Well, it’s that time of year; the end of the year that is. Time for holiday cheer, budgets and for a rare few, strategic planning. I say for a few because I’m frequently surprised at how little I hear from the VC community and VC-backed CEOs about strategic planning. When I do hear about planning, it is usually an entrepreneur or VC trying to explain to me why it is not necessary. The rationalizations go something like this:
Planning is for big companies.
Our space moves too fast to plan; if we define a strategy we’ll just have to change it in a couple of months.
We’re small, nimble and well-coordinated so we don’t need to plan.
Everyone in my company already knows what they should be working on.
Sorry to be Scroogy, but to those rationalizations I say hogwash! Go ask five of your employees to define the single most important thing the company needs to accomplish next year. Better yet, go ask your executive team; they should know, right? If you get more than one flavor of answer, you need a strategic plan.
Lets be honest, when you cut to the chase, the real reason entrepreneurs and VC’s object to planning is that it takes time, effort and concerted thought. Planning also implies goal setting and goal-setting implies there are objectives you can measure results against, and that implies accountability. Time, effort, concerted thought and accountability; who wants that hassle?
Planning doesn’t have to be complicated or burdensome. For me, planning is like creating a mental map.
Where am I, where am I going and how to I get there?
The process starts with an honest assessment of where you are. Unfortunately, in our reality-bound world, you don’t get to navigate from where you want to be; you can only navigate from where you are. When you are climbing a mountain, you don’t get to start 100 feet from the summit (that is unless you’ve driven to the top of Mt. Evans, in which case you are cheating in my opinion). Planning forces you to come to grips with where you are on a strategy map.
Planning also forces you to define your destination. If you can’t define where you are going, you are wandering aimlessly in the woods. The rationalization that your space moves too fast to define the destination is not acceptable. At minimum, you should be able to create a directionally correct picture of the future that you are striving to create (ie. Our destination is to the west). The destination you articulate should be worthwhile and aspirational, yet realistic. Don’t worry if the destination changes in a future planning session; that is natural in an emerging market space. But the notion that the destination may change is a lame excuse for not planning at all.
Finally, planning forces you to create an execution path that closes the gap between where you are and where you want to be. If you can’t define the execution focus that will help you to close the gap between where you are and where you want to be, how can you expect your employees know how to close the gap? Tactically focused, execution oriented people you find in most companies need to know how to get from point A to point B in oder to be effective.
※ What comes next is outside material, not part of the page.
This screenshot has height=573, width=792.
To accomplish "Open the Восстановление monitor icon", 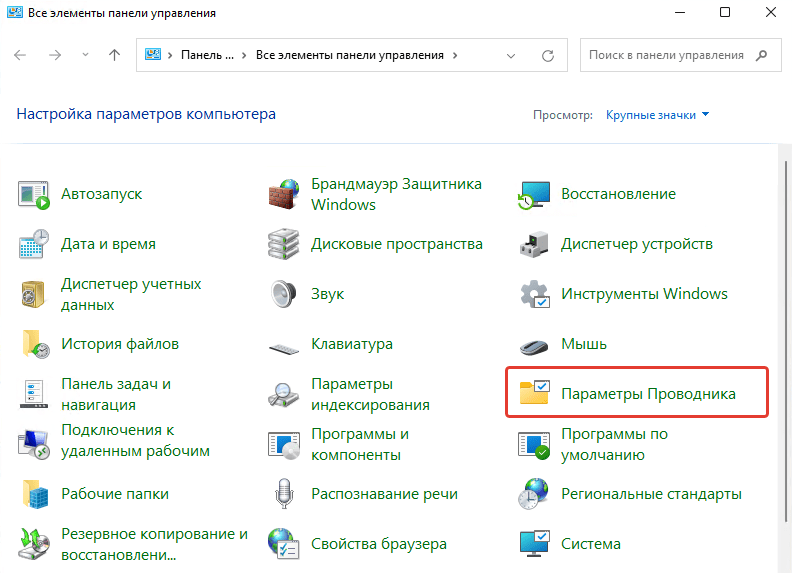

It is your job to give them the map and show them how their job fits in.
Planning 101: Keep it simple
Planning doesn’t have to be complicated. To really boil it down, we can dispense with the “soft fuzzy stuff”; mission, vision, strategic intent, etc; although I’m a believer that those pieces of strategy have merit. For an emerging growth company, planning should be about two categories of issues:
- The things that you can accomplish that will make you wildly successful and;
- The things that you can do to yourself or that can happen to you that will kill your business if you do not prevent them from happening.
My Partners and I at Meritage call these the “Critical Issues”. There should be no more than five to seven of them. If you have ten or more critical issues, you probably don’t have the time, knowledge, resources or capital to execute your plan. Embedded in the critical issues is where you are, and where you need to go (point A and point B on a map). With those points in mind, the next step is to determine the route you are going to take.
For our companies, we like a set of three to five initiatives lined up against each of the critical issues. The initiatives provide tactical guidance regarding what you can to get from point A to B. Initiatives must be within your control; saying that your market must grow 50% next year is not an initiative. Initiatives must also not be prescriptive. “Sell better” is not an initiative, whereas “implement sales training program” clearly is.
Finally, now that you’ve defined the initiatives you are going to execute against, we have our companies establish measurements that define their success against the initiatives. Measurements must be, well, measurable. In other words, use numbers and dates; 10 enterprise customers by year-end, 8.5+ on customer satisfaction survey, version x.x of the product released by June 30, 2009 and on budget. Again, keep it simple; three to five measurements per critical issue is sufficient in our experience.
Putting critical issues, initiatives and measurements into a three column table gets your entire strategy map on one piece of paper. That is remarkable because it provides a simple communication tool to use with employees, Boards and shareholders. Some of our companies use the three columns as the first page of their Board reports and add a red-yellow-green light next to each critical issue to reflect the CEO’s overall assessment of progress against the critical issues. This format makes for an effective visual representative of progress.
This may sound old school, but its my experience that management teams that are honest about where they are, who know where they are going and are able to outline the key steps to get there perform better than management teams that can’t commit these things to paper. If you don’t have the vision to anticipate where you should be by the end of next year, shorten the time-frame; do quarterly or semi-annual planning.
Choosing not plan at all is a massive failure of leadership. So get your management team in a room and hash it out; you will all be better off for it and so will your company’s performance.